The diffuse osseous involvement along with the patient’s history of smoking also raised concern for metastatic bone disease [16]. In addition, chronic pruritus has been seen in some cases of carcinoma [19]. Cancer of unknown primary origin with metastatic bony involvement is a common occurrence. Typically, when a primary tumor is present, it can be found using routine diagnostic imaging. Our patient’s initial imaging did not identify any primary tumor. Therefore, although metastatic carcinoma was still part of the differential diagnosis, the lack of an identifiable primary lesion and the relatively young age of the patient moved metastatic bone disease lower on our list of differential diagnoses [15]. As for other neoplastic diseases, the gold standard for diagnosis of metastatic bone disease is bone biopsy. On histologic examination, metastatic carcinoma in the bone typically would show nests or glands of atypical epithelioid cells infiltrating the marrow space with associated desmoplasia (reactive fibrosis) and reactive bone changes. Our patient’s bone biopsy specimen lacked these findings and instead showed atypical mast cell aggregates.

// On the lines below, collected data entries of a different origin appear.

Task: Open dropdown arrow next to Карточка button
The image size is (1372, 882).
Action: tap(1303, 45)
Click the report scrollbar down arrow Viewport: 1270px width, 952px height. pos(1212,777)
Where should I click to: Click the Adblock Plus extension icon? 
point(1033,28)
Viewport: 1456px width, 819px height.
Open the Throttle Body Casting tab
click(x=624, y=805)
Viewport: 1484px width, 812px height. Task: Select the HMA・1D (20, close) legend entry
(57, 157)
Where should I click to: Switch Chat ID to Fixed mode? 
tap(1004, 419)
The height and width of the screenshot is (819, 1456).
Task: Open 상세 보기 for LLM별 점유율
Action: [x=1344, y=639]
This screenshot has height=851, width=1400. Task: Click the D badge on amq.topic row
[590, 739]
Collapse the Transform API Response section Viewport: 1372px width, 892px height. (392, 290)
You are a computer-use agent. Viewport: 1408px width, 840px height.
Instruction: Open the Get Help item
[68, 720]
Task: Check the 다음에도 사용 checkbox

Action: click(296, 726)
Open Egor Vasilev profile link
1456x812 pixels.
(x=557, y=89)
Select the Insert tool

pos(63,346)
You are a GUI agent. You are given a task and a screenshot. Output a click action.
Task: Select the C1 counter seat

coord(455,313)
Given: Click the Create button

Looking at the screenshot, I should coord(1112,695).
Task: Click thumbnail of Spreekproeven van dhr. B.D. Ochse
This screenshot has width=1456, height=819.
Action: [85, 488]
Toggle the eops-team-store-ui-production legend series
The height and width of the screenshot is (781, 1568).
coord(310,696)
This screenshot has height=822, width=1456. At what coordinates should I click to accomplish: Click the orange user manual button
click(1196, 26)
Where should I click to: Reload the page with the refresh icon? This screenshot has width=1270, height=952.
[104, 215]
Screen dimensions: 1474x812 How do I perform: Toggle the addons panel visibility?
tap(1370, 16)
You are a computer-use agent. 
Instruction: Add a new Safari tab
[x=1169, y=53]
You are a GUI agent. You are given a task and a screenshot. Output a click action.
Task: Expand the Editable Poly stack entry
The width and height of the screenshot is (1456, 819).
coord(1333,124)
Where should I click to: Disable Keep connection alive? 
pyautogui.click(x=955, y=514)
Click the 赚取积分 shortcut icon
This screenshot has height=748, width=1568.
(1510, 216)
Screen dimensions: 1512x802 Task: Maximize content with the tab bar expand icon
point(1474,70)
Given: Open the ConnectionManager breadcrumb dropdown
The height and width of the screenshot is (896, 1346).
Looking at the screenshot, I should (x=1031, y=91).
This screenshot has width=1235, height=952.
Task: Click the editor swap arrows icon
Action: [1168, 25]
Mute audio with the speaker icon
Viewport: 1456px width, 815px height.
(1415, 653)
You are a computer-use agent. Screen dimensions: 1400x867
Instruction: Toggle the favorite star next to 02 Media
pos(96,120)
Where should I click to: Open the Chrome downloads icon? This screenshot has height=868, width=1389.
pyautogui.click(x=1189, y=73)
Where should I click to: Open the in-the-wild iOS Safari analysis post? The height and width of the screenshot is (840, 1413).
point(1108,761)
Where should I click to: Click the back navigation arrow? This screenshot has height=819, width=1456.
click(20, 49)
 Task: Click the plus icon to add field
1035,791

Currently, there is no known cure for aggressive systemic mastocytosis. Thus, therapeutic goals are symptom reduction and quality of life improvement rather than cure. For aggressive systemic mastocytosis, as in our patient, cytoreductive therapies including cladribine, interferon-apha 2b, glucocorticoids, hydroxyurea, and tyrosine kinase inhibitors have been suggested [4, 9].

Although we provided aggressive treatment, this patient has done poorly. She originally was treated before her diagnosis of aggressive systemic mastocytosis with multiple autoimmune suppressive therapies including mesalamine, azathioprine, and infliximab for her cholangitis along with Crohn’s disease. She was treated with Atarax® (Pfizer Inc, Peapack, NJ, USA) along with cholestyramine for pruritus symptoms. Her condition continued to worsen, and she eventually was prescribed interferon therapy after her diagnosis. She continued to deteriorate and was prescribed nilotinib (tyrosine kinase inhibitor). She currently receives only certolizumab for Crohn’s disease. She has continued to deteriorate and is receiving home health hospice care.